Mr TUCKEY —We now have a chance to put some real numbers on what the Treasurer was just saying. I address my question to the Minister for Housing and Construction. Is it a fact that the Government's own bank, the Common- wealth Bank of Australia, has increased housing loan interest rates from 15.5 per cent to 16.5 per cent for new customers and persons seeking to renegotiate outside mortgages and that that represents a 6 per cent increase to individuals in the community in the cost of servicing a home loan? Is it a fact also that the bank's stated reason for this increase is that it has been running short of funds because depositors have been pulling their money out in the search for higher rates of interest? How does the Minister equate this adverse judgment by a major bank, which effects ordinary Australians, with the Government's rhetoric that the mini-Budget would lower interest rates for all?

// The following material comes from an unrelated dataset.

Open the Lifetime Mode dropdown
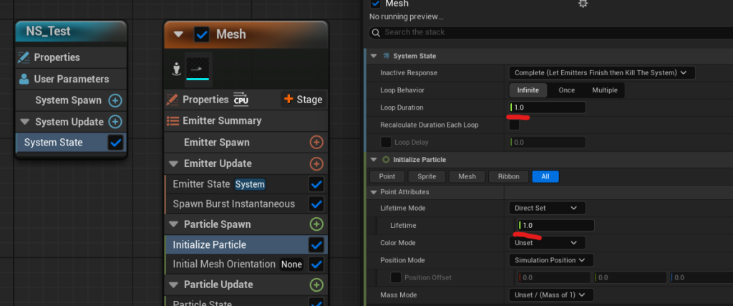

Madam SPEAKER —I call the Treasurer.

Mr Tuckey —Oh!

Mr KEATING —If the honourable member asks a question about interest rates he will receive the answer from me. Since February we have seen a 3 per cent decline in short term interest rates.

Mr Tuckey —What about housing rates?

Mr KEATING —I will come to that. The honourable member has asked a question.

Madam SPEAKER —The honourable member for O'Connor will cease interjecting.

Mr KEATING —We have seen a flattening in the yield curve as the long bond rate comes down and as the short rate comes down--

Mr Porter —But what is the yield--

Madam SPEAKER —Order, the honourable member for Barker!

Mr KEATING —He ought to be pitied, rather than despised, Madam Speaker; do not worry about him. As the structure of interest rates comes down, the capacity of the deposit taking institutions, that is, the permanent building societies and the--

Mr Tuckey —I take a point of order, Madam Speaker, under standing order 145 relating to relevance. The Treasurer is giving all of his black tie answers instead of talking about ordinary people, which was the purpose of my question.

Madam SPEAKER —Order! The honourable member will resume his seat. The Treasurer is in order.

Mr KEATING —Madam Speaker, I am sorry that he cannot understand it. The deposit taking institutions, that is, the savings and the permanent building societies which have to compete in the money market for funds, are of course now finding an easier time of it with their instruments for attracting deposits. I remind the House that just last week the Westpac Banking Corporation and the Commonwealth Bank indicated that they were lending at a record level for housing. The Commonwealth Bank, like the other banks, has also been refinancing existing so-called cocktail mortgages. Those mortgages exist because of regulations left in the banking system for 30 years by the previous Government, which would not allow banks to offer large mortgage packages. Part of a loan was at the concessional housing rate, part at the overdraft rate and part at the finance company rate, which with some companies was at 20-odd per cent.

The Commonwealth Bank is saying that if it is to negotiate the restructuring of a mortgage it may choose to do so at one percentage point above the existing housing rate, but if someone walks into the bank for a housing loan the rate is 15 1/2 per cent. In other words, the conclusion and the implication in the honourable member's question is quite wrong. In a deregulated world a bank is quite free to charge what it likes for, if you like, renegotiating a mortgage.

The housing rate of about 15 1/2 per cent did not rise, as the Opposition gloomily predicted, when the Government did not renew the savings bank subsidy. We have seen a number of institutions reduce their housing lending rate by one-quarter to one-half of a percentage point in the last few weeks. As the structure comes down, at some point it will impact on the housing lending rates. Of course, that is what the honourable gentleman fears. If it impacts on those housing lending rates and interest rates come down, he thinks he might be embarrassed politically-and well he might be. The Government's job is to provide scope for interest rate falls. Not only has it been providing the scope; it has been watching the interest rate falls coming.